Remarks in Response to a Serenade
FRIENDS AND FELLOW-CITIZENS: Even before I had been informed by you that this compliment was paid me by loyal citizens of Pennsylvania friendly to me, I had inferred that you were of that portion of my countrymen who think that the best interests of the nation are to be subserved by the support of the present Administration. I do not pretend to say that you who think so embrace all the patriotism and loyalty of the country. But I do believe, and I trust, without personal interest, that the welfare of the country does require that such support and indorsement be given. I earnestly believe that the consequences of this day's work, if it be as you assure me and as now seems probable, will be to the lasting advantage, if not to the very salvation, of the country. I cannot at this hour say what has been the result of the election; but, whatever it may be, I have no desire to modify this opinion---that all who have labored to-day in behalf of the Union organization, have wrought for the best interests of their country and the world, not only for the present, but for all future ages. I am thankful to God for this approval of the people. But while deeply grateful for this mark of their confidence in me, if I know my heart, my gratitude is free from any taint of personal triumph.

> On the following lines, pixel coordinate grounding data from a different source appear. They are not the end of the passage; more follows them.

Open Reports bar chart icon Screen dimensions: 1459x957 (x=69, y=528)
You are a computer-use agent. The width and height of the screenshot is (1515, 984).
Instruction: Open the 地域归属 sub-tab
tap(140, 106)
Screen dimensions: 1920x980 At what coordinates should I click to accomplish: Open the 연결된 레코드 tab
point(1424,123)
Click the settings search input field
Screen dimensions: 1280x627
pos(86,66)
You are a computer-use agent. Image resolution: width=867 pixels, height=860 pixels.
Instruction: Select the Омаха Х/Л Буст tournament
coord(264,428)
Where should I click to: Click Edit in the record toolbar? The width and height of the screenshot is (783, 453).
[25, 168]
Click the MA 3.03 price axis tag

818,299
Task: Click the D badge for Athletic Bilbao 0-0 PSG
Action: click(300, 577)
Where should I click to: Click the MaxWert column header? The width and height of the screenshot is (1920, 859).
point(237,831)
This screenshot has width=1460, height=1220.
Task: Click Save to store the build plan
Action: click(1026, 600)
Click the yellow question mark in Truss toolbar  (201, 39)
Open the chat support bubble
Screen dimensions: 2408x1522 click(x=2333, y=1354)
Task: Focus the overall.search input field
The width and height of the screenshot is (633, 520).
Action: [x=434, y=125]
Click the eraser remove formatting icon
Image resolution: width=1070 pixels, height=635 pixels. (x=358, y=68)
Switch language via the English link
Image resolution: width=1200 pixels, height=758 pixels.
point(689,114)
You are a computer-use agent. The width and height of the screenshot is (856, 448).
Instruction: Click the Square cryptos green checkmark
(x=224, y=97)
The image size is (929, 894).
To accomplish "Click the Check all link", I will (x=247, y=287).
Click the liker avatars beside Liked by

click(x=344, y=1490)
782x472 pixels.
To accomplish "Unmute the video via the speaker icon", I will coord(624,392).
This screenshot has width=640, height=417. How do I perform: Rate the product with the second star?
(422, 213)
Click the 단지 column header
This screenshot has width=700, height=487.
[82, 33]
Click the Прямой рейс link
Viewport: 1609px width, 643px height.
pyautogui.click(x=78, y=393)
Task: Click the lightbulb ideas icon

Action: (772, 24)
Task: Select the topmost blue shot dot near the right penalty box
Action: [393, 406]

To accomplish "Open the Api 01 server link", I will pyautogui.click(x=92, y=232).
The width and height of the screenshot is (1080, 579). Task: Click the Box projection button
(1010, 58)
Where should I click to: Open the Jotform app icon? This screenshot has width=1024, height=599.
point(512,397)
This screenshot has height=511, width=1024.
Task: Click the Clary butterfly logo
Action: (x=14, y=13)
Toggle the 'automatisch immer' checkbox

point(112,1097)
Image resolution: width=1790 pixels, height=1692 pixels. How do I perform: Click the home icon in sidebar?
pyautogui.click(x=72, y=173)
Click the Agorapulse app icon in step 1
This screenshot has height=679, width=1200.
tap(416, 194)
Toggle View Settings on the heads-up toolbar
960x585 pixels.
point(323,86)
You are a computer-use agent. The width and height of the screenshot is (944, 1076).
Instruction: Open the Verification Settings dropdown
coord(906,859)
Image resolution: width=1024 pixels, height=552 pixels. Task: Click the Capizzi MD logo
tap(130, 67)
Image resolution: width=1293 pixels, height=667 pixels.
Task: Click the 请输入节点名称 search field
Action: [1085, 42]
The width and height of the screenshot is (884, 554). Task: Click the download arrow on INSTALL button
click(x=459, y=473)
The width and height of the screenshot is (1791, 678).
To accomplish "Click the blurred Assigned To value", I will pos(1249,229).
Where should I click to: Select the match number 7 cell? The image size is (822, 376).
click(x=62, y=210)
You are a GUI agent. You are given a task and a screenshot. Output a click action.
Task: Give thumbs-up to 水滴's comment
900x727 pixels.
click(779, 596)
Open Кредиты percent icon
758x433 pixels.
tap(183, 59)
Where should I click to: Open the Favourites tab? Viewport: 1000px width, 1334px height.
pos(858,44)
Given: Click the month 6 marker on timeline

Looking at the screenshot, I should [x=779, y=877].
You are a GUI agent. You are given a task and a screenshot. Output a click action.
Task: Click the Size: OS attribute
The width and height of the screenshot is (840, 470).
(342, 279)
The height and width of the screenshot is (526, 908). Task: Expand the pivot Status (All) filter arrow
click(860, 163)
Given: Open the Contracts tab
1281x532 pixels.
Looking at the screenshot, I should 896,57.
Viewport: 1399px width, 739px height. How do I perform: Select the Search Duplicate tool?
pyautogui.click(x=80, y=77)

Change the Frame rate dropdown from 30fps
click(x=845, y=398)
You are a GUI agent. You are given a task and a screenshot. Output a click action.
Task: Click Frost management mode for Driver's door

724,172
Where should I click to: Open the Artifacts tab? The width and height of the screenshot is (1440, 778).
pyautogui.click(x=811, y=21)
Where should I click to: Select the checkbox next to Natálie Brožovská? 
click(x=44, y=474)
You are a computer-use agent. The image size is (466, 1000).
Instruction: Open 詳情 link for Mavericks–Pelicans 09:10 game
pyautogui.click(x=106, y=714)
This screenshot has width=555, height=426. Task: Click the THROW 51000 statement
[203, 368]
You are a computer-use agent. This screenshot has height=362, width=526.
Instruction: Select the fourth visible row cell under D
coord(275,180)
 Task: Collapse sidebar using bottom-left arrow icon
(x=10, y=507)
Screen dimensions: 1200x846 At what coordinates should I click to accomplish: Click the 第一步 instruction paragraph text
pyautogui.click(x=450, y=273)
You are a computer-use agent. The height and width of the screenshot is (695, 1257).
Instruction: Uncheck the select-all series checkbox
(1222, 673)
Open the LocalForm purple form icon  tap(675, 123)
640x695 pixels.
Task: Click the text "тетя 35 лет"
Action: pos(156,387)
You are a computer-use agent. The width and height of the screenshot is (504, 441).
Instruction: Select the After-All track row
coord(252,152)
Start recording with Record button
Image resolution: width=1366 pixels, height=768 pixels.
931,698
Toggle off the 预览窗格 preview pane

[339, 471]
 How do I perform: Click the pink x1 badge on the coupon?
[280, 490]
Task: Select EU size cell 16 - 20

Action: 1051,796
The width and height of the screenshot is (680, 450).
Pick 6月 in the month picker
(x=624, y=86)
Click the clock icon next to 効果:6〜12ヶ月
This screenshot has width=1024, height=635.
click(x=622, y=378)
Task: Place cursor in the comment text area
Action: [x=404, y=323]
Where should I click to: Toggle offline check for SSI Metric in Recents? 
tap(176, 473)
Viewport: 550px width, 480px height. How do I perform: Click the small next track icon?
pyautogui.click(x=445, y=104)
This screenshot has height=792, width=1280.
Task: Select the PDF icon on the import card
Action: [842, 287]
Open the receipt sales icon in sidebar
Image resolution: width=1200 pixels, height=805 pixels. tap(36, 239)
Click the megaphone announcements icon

I do not impugn the motives of any one opposed to me. It is no pleasure to me to triumph over any one; but I give thanks to the Almighty for this evidence of the people's resolution to stand by free government and the rights of humanity.
New York Times, November 10, 1864. This speech is misdated November 9, 1864, in Nicolay and Hay (X, 261-62). Concerning John Hay's transcription of this speech, see the note to Lincoln's response to a serenade on November 10, infra.